Metal Nanostructure Enhanced Luminescence
Coupling luminescent molecules such as fluorophores to Localized Surface Plasmons (LSPs) Figure 1) yields dramatic emission enhancement via mechanisms that are still under investigation. Enhanced luminescence occurs when lumiphores are in close association (<30 nm) with nanoparticles having LSPs. The depiction in Figure 1 is not to scale; silver nanoparticles typically 20 – 100 nm in diameter are interacting with fluorophores that are roughly 1 nm and the plasmon field (shown as shading around nanoparticle) extends approximately 30 nm from the particle surface.

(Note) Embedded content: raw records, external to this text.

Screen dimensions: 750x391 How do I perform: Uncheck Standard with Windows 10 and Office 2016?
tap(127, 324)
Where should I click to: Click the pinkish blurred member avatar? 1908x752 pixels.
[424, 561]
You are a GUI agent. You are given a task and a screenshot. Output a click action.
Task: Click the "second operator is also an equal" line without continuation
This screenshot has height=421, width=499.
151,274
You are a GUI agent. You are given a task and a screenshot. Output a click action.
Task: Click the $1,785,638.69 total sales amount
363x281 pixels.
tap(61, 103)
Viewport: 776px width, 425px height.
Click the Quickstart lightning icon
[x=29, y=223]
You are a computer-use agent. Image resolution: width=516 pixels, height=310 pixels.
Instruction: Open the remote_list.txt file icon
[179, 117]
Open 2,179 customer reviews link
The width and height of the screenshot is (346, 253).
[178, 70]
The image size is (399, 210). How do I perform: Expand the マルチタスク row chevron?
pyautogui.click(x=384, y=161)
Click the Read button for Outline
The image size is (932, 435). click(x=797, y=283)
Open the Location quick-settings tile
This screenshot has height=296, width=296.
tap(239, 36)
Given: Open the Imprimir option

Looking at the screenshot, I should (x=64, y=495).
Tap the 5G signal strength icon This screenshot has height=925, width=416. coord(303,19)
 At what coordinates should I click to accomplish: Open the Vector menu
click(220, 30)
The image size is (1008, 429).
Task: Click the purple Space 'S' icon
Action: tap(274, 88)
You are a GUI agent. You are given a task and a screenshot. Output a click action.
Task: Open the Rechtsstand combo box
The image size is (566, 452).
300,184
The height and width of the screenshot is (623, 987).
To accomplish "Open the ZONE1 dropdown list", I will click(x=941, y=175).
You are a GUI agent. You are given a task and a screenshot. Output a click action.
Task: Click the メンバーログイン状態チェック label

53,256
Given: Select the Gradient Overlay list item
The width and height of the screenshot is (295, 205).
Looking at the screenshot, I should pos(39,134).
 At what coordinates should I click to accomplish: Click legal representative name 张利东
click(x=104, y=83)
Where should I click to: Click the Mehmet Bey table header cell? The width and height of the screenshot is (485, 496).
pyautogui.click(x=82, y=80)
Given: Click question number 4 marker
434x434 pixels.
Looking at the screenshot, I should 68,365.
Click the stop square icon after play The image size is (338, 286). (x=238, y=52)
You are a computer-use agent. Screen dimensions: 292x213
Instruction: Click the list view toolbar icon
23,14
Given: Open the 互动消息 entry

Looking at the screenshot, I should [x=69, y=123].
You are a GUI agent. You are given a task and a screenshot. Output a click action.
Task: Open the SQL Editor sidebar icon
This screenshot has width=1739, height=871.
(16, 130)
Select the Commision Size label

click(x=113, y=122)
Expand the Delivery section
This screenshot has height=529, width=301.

The presence of LSPs results in the nanoparticles having an extinction profile (extinction is a combination of absorption and scattering). The overlap of this extinction profile with the fluorophore’s peak emission represents the intensity of any enhancement and, as a result, the phenomenon can be specifically tuned.
The fundamental phenomenon of enhanced luminescence exploits localized surface plasmons generated by oscillation of free electron densities in metal nanostructures. The LSPs are quanta produced by certain metals at sizes that are greater than single atoms and smaller than the level of the bulk continuous material. Several different metals have demonstrated this phenomenon but most of the published literature utilizes silver or gold. The size, shape and metal composition of nanoparticles impact performance relative to the wavelength of light that can be enhanced.
Although we use a fluorophore to depict the phenomenon, all forms of luminescence have demonstrated enhanced perform in association with LSPs. The effect of LSP association on fluorophores includes dramatic enhancements in emission, substantial decreases in fluorescence life-time and long-term photo-stability. Direct association experiments, where the fluorophore is deposited on a nanoparticle surface, have demonstrated a million-fold enhancement. Recent academic studies have demonstrated feasibility for practical assay applications with enhancements of 10- to 1000-fold routinely demonstrated.
Plasmonix is exploiting these luminescent enhancements in development of multiple consumables for bioanalysis including QuantArray microarray substrates and QuantaWell microplates, both coated with nanoparticles, and QuantaNP surface-derivatized nanoparticles as detection components.
Several non-life-science industrial product opportunities have been identified including cosmetic additives, reflective material for apparel, paints and other applications for which Plasmonix will pursue partnership and licensing opportunities.